Their sponsored ads work on a performance-based pricing model; instead of paying for a set amount of credits, clients set a monthly budget and are only charged when someone clicks on their advert – meaning that they only pay when they get results.
Indeed’s PPC option offers a strong proposition for clients who want a more flexible approach, and is undoubtedly one of the key factors in their decision not to integrate with Google for Jobs. But if it’s such a great idea, why aren’t other job boards leaping on the opportunity and offering PPC too?
Fixed job board credits are often the preferred option for HR because they make budgeting easy – if you’ve done your workforce planning, you know roughly how many roles you’ll be hiring for and can negotiate a fixed rate for job board credits at the beginning of the year, knowing that this won’t change.
Whilst the PPC model has many advantages, it can cause a bit of a headache for HR professionals who favour consistency – with PPC, there is no guarantee that suitable candidates will click on the advert and actually apply. Since it’s pay-per-click, not pay-per-application, success is not a given.
With no real way of knowing how many candidates will click on a PPC advert, HR can’t predict how much will be spent advertising each job role, making this option less appealing when it comes to budgeting and planning.
That said, traditional job board adverts can sometimes fall short due to fluctuations within the candidate market – different variables such as time of year, availability of skilled candidates, and the type of role being advertised can all affect the success rate of adverts posted on boards.
The real benefit of Indeed’s sponsored ads is that they can respond to changes in the job market – if there is a particularly high demand for a certain role versus a limited number of skilled candidates, putting money into these adverts gives recruiters a competitive edge to winning talent.
Indeed offers a lucrative model that other job boards should take notice of.
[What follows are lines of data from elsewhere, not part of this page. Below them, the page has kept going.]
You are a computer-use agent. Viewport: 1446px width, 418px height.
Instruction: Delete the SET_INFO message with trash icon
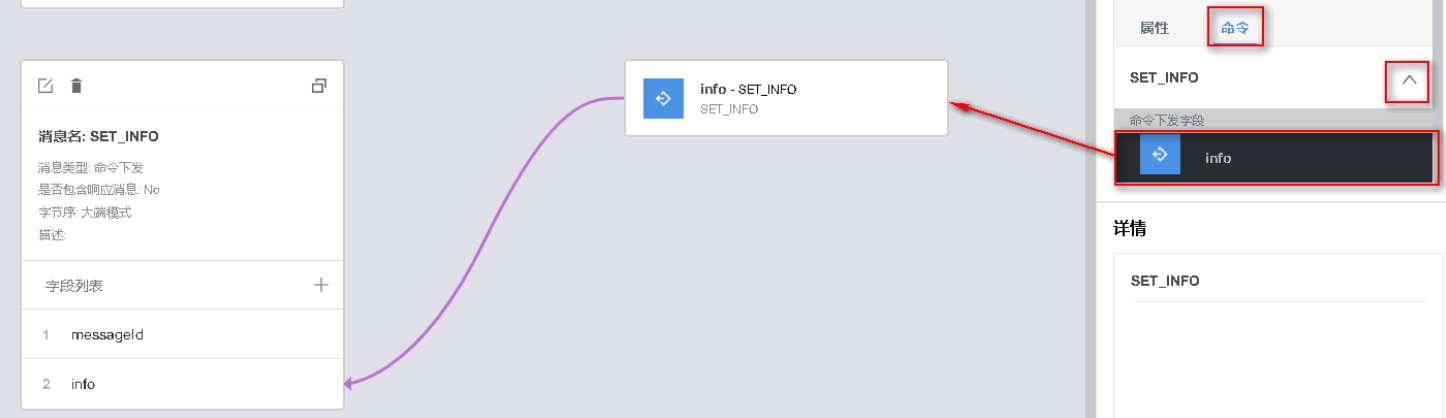coord(76,86)
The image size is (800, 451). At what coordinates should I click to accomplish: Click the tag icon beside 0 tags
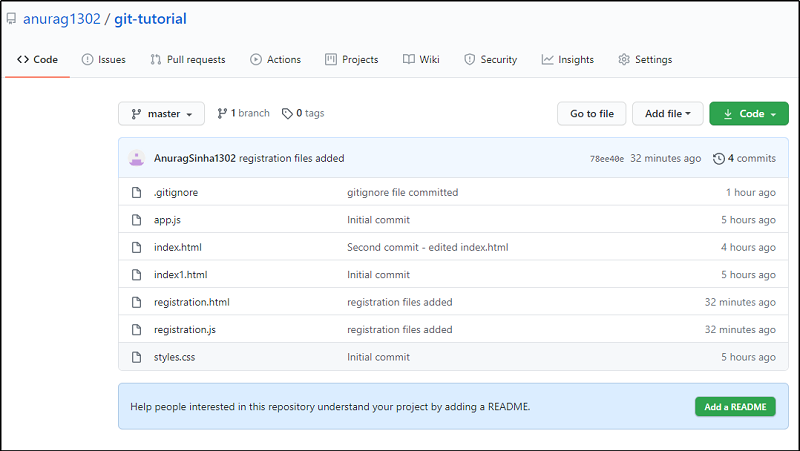(x=287, y=114)
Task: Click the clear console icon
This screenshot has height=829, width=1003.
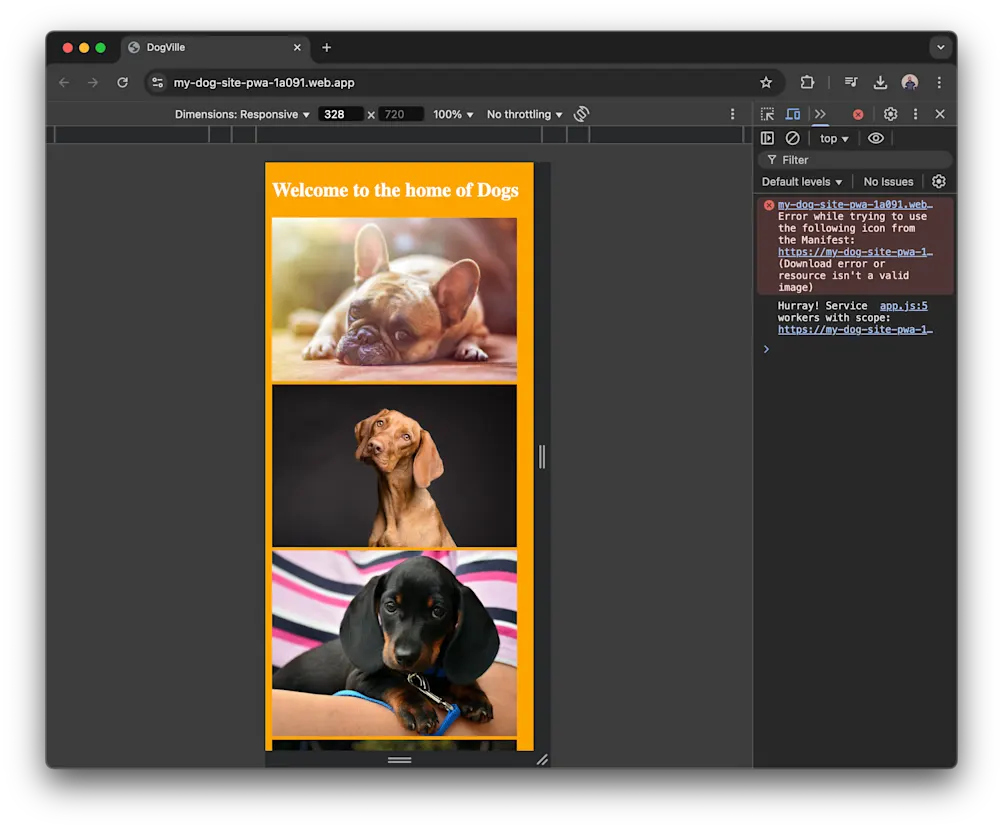Action: pos(793,138)
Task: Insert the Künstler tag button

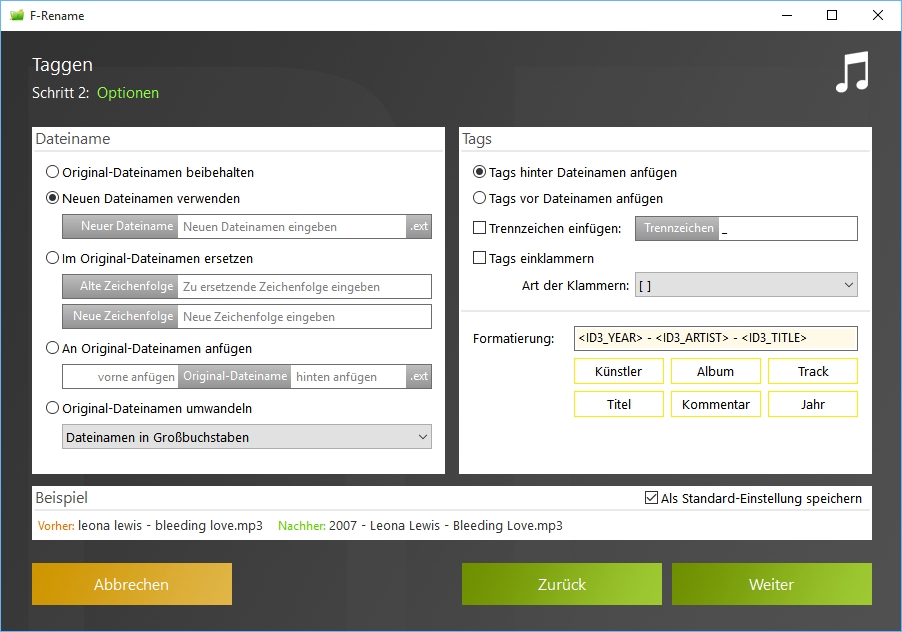Action: 618,371
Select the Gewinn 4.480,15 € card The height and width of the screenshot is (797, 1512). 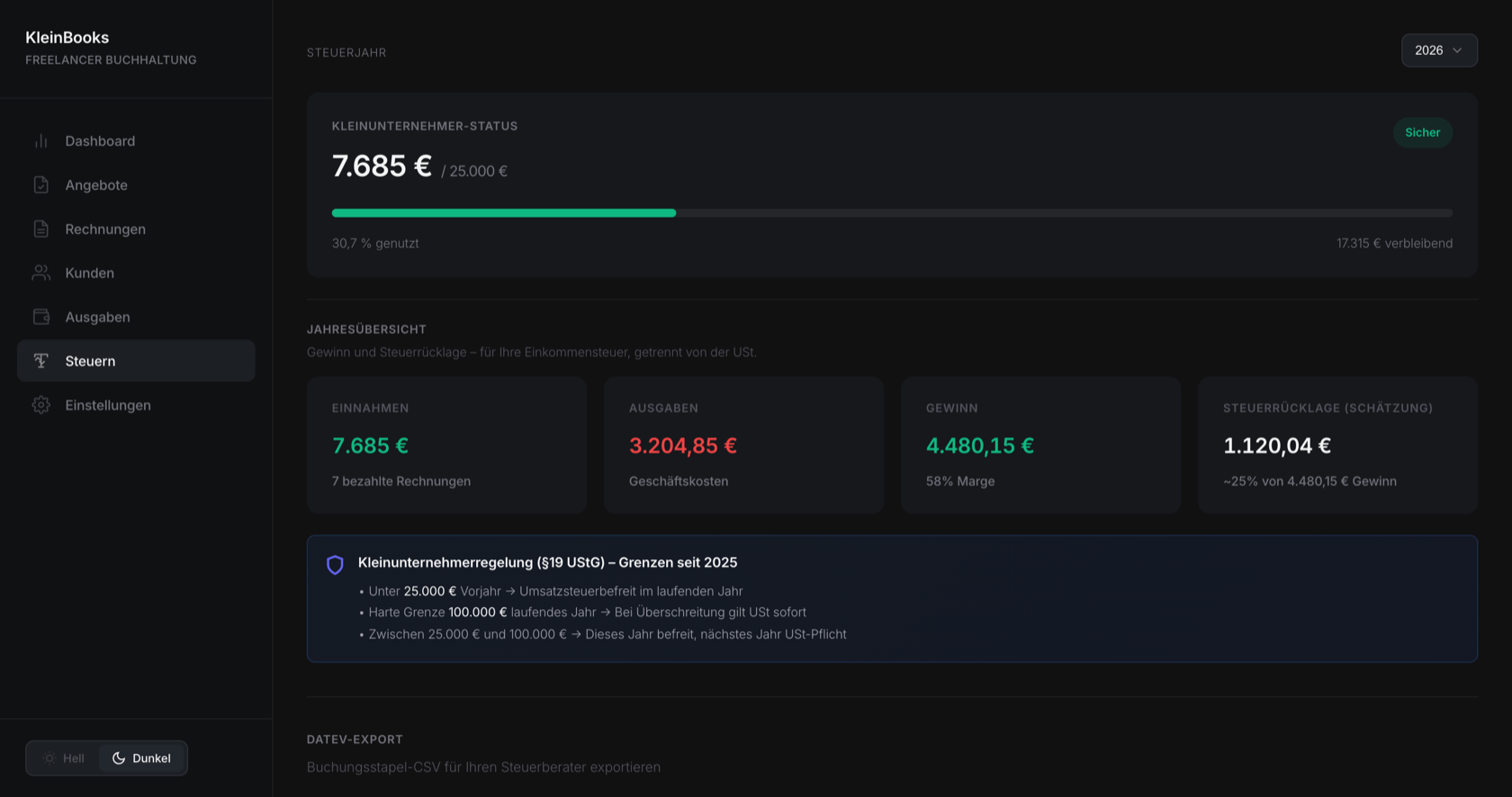click(x=1040, y=445)
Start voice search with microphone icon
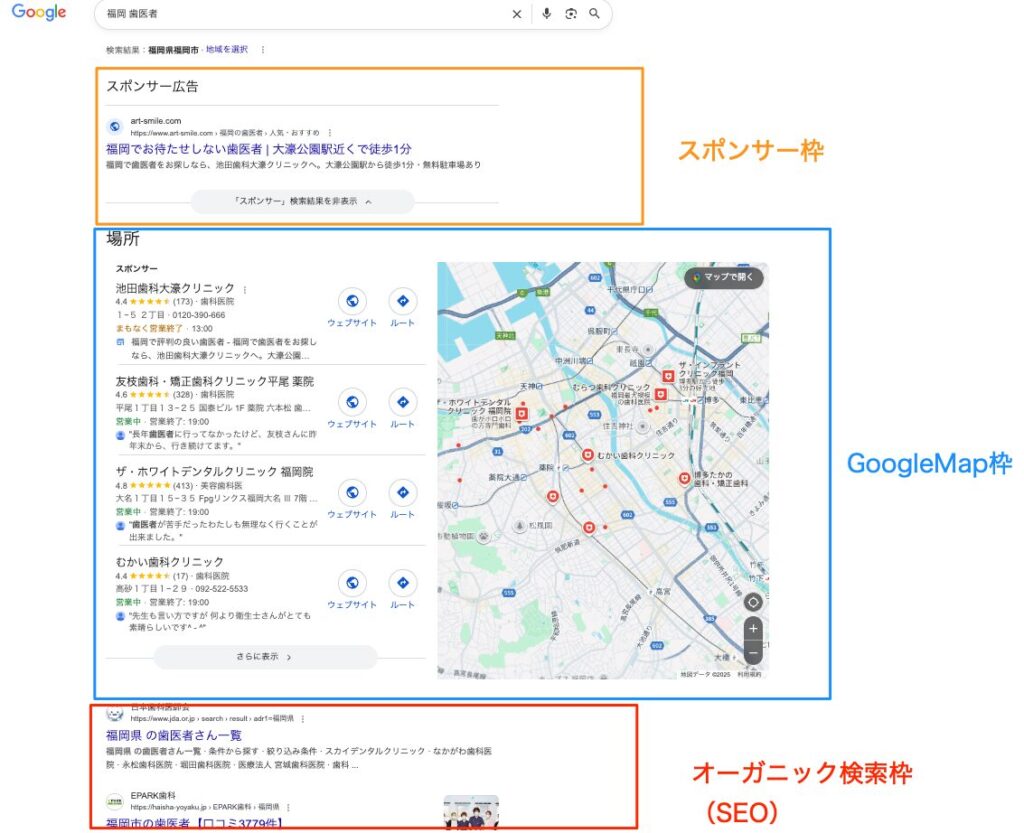 pos(547,14)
It offers flexibility and adaptability, allowing recruiters to be reactive to changes and demands, and be more fluid with their recruitment budget.
I'm not one for gambling, but if I were, I would put money on three major job board players shifting to a PPC model like Indeed’s by the end of 2019. (Remember folks, you heard it here first!)
Indeed’s PPC model needs no explanation or persuasion tactics to get recruiters onboard – it sells itself! Its success has paved the way for other job boards to follow suit and offer an alternative to their clients.
It seems then, that the logical evolution for the future of job boards is a move towards offering a pay-per-click option, allowing them to remain competitive with Google for Jobs, and maintaining a dynamic approach to job advertising to meet the demands of the market at any given time.
Programmatic advertising is a strong example of AI’s powerful partnership with the recruitment industry. This data-driven automated tool has already been used in marketing for a few years, but its value for sourcing talent is quickly gathering momentum.
Increasing numbers of recruiters are opting to spend on PPC than fixed credits, which highlights the value of programmatic software in recruitment. This smart software ensures your posted job adverts are competitive and made visible in the right places, to the right people.
Whereas traditional PPC campaigns require a real person evaluating the best channels to advertise on and what budget to set, programmatic software makes these complex decisions in a fraction of the time to target relevant candidates based on their online behaviour.
By 2020, recruitment industry experts predict that around 80% of all job advertising will be driven by programmatic campaigns. For job boards to stay competitive, shifting to offer a pay-per-click model like Indeed is the obvious solution.
In the future of recruitment, fixed credits will no longer cut it – it’s time for job boards to adapt or die. Recruiters are hungry for talent and fiercely competitive; the flexibility of PPC combined with the power of programmatic ads offers a seriously sweet proposition for talent acquisition.